-- Start of Task material --

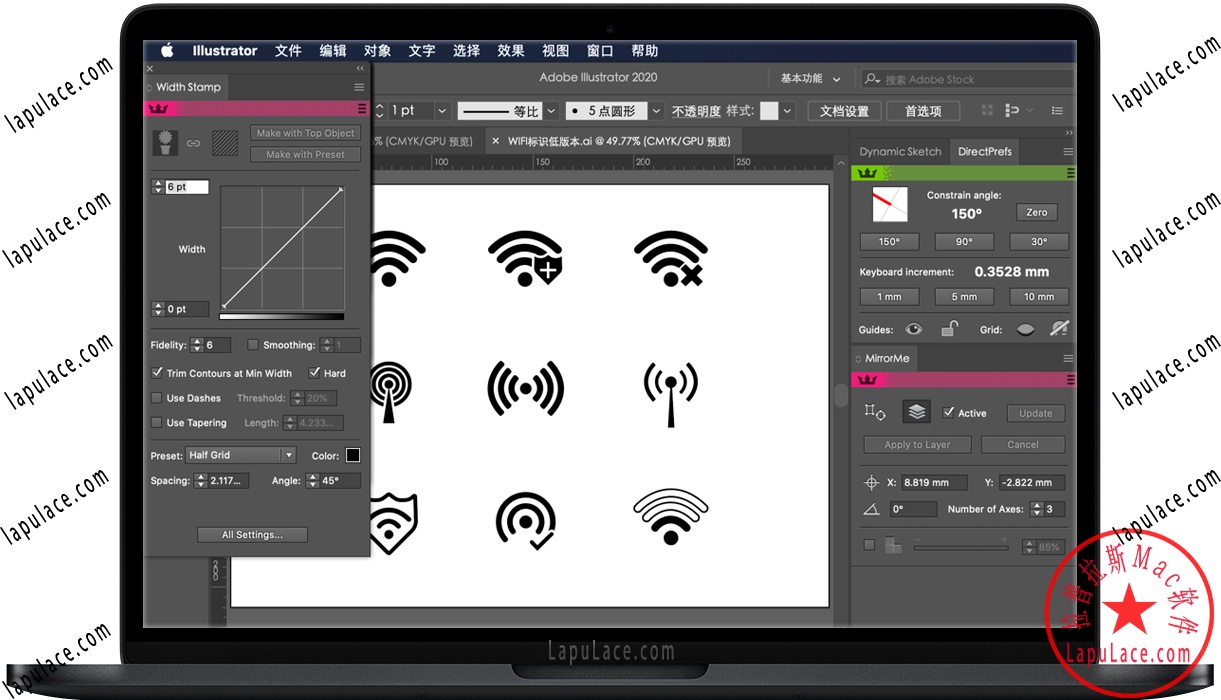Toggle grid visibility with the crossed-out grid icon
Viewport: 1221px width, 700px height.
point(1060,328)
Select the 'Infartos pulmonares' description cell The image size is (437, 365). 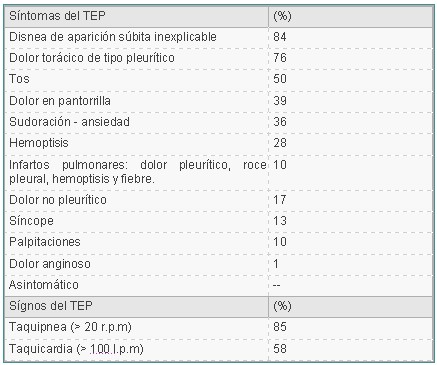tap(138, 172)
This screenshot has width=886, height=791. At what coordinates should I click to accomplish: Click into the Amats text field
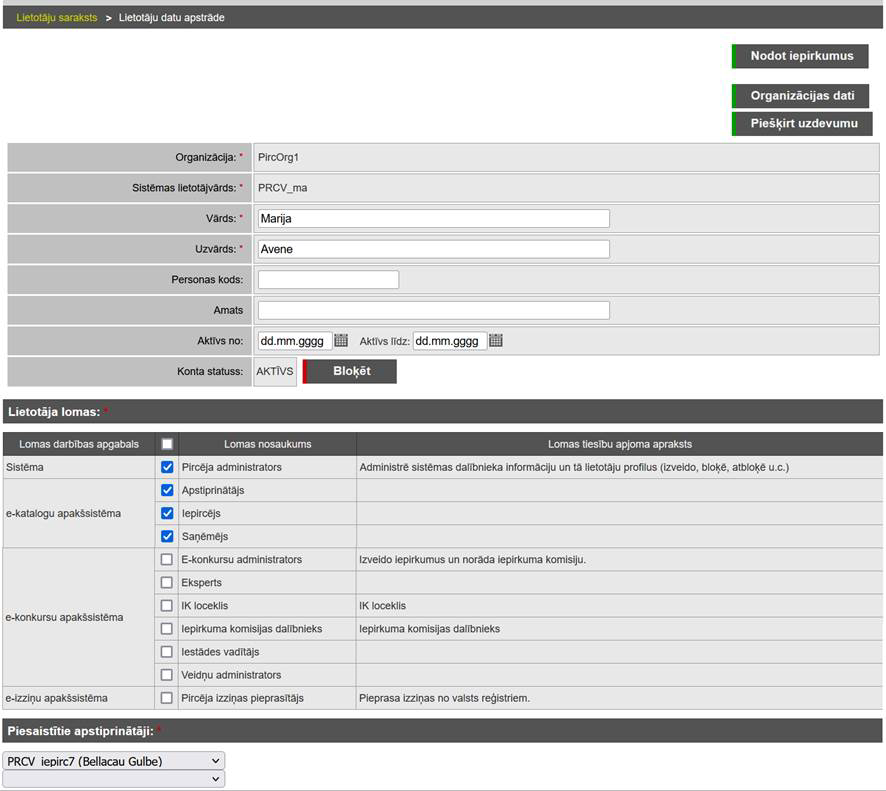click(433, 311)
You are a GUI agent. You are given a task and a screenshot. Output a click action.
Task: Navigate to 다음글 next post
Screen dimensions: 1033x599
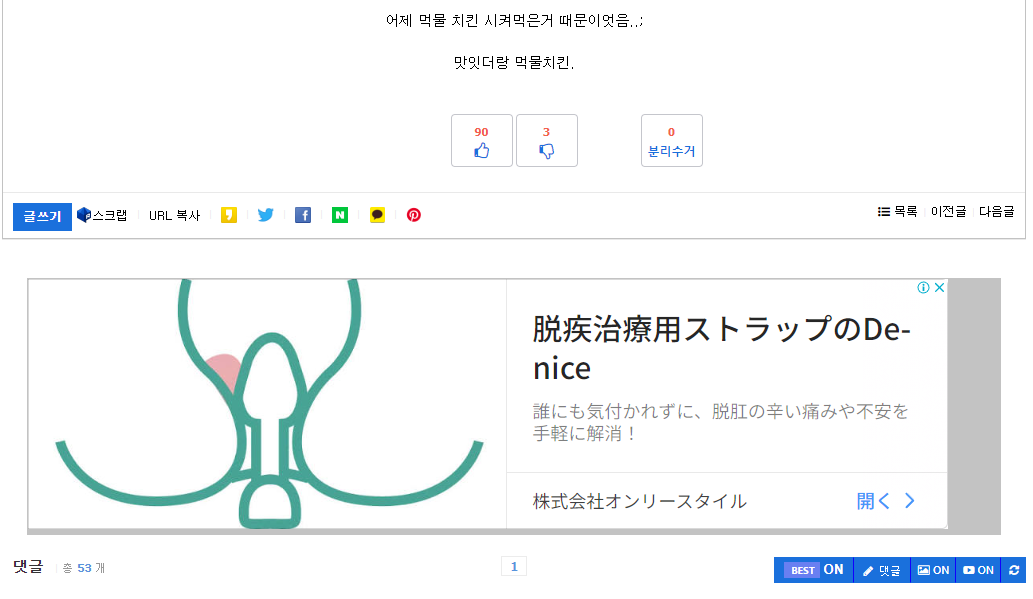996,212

-- End of Task material --

*Requirements*.
Can you turn the data, from the line containing "You are a GUI" through the end, into a numbered list with blank lines skipped and the pictures left out?

*Response*.
1. You are a GUI agent. You are given a task and a screenshot. Output a click action.
2. Task: Navigate to 다음글 next post
3. Screen dimensions: 1033x599
4. 996,212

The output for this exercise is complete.